I dug away at our shell-scrape, finishing it off between spoonfuls of piping hot corned-beef hash, and as darkness finally fell I was looking forward to some brief snatched sleep at the bottom of it. In the army there is an exercise trade-off all soldiers face over the course of the year between warmth and sleep: during the cold
winter months plummeting temperatures mean nights spent shivering in a sleeping bag, curled up into a foetal ball desperately seeking warmth, whereas the summer months bring more comfortable temperatures, but shorter nights, which reduce sleeping hours as dusk rapidly rushes into dawn. And as exercise Marathon’s Chase fell over the summer solstice we had only a few hours of darkness each night, which meant there was little point in us having packed our sleeping bags at all, especially once the stag rota had been drawn up.
I was on stag with the Platoon Donkey and after just thirty minutes of shut-eye we were shaken awake by Merv to take our place at the sentry post, staring into the darkness. We were wearing our NBC chemical oversuits and I felt pleasantly warm in the extra clothing as I lay on the dirt, my head propped against my rifle. The unusual exercise warmth had a soporific effect and as we lay there battling the will to fall asleep I offered the Platoon Donkey a boiled sweet. We chatted in hushed whispers to keep ourselves awake, playing ‘Shoot, Shag or Marry’ to pass the time and give us something more exciting to think about than NBC.
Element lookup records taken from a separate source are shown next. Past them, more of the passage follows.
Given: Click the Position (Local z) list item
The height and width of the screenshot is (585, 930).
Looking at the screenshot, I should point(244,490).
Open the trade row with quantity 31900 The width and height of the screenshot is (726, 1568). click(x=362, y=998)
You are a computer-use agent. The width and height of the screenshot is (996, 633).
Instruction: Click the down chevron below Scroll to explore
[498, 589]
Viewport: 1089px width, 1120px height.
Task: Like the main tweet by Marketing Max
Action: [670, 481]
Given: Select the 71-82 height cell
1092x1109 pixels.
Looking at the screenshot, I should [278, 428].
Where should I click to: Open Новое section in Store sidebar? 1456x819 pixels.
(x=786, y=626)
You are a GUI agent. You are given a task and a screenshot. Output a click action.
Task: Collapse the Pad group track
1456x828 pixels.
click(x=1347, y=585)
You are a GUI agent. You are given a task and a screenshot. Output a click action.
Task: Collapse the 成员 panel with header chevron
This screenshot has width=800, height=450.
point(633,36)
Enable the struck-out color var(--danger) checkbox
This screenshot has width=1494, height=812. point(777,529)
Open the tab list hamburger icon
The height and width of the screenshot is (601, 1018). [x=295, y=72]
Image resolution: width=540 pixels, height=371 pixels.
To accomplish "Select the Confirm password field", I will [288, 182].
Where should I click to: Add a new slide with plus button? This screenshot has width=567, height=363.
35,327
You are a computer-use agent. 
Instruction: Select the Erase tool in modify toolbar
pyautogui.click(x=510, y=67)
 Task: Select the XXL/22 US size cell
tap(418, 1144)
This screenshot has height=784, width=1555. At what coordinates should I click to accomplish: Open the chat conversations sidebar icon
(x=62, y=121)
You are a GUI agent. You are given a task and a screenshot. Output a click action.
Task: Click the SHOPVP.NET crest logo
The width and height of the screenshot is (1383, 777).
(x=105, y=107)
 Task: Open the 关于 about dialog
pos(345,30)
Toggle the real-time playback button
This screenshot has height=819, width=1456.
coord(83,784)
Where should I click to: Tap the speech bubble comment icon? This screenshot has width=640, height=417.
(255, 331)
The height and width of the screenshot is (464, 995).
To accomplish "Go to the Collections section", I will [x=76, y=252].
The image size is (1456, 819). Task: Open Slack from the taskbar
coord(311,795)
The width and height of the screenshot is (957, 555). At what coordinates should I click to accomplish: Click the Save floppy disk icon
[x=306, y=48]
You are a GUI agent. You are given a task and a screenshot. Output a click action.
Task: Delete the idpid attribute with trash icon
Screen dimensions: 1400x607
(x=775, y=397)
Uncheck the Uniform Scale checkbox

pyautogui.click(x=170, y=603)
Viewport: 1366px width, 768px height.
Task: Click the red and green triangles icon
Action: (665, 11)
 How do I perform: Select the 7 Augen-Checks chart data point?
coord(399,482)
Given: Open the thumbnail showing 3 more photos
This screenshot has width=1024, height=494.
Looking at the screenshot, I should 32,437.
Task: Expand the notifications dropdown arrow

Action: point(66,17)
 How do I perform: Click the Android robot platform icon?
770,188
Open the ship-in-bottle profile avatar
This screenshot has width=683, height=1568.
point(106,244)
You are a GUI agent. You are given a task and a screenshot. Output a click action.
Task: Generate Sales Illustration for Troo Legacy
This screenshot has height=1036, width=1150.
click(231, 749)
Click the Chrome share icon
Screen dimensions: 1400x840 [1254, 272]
‘Brad Pitt, Daniel Craig or Justin Timberlake?’ she said, sotto voce. ‘Shoot, shag or marry?’
‘Oh tough one,’ I said, crunching on the remains of a boiled sweet as I mulled over my decision. ‘I think I’d have to shoot Brad Pitt, to teach him a lesson for leaving Jennifer Aniston for Angelina Jolie. I’d snog Daniel Craig, definitely.’ I closed my eyes and thought of the shirt-off James Bond moments.
‘Good choice. Snog Daniel Craig, definitely,’ the Platoon Donkey agreed.
‘Oh, but hang on,’ I said, trying not to raise my voice in the excitement of the memory. ‘Do you remember that scene in
Thelma and Louise
with Brad Pitt, maybe I should snog him.’
‘No, no. You should strangle Brad Pitt, for being an adulterous sleaze,’ she said. ‘Plus he’s past his prime now anyway.’
‘I suppose then that leaves Justin Trousersnake for marriage. I’m not happy with that. I don’t like him. His music annoys me,’ I said, taking my decision very seriously. ‘OK, your turn to decide,’ I whispered, turning the tables. ‘How about Jeremy Clarkson, James May and Richard Hammond? Snog, marry, strangle?’ I said, just as CSgt Bicknell emerged through the trees and appeared in front of us.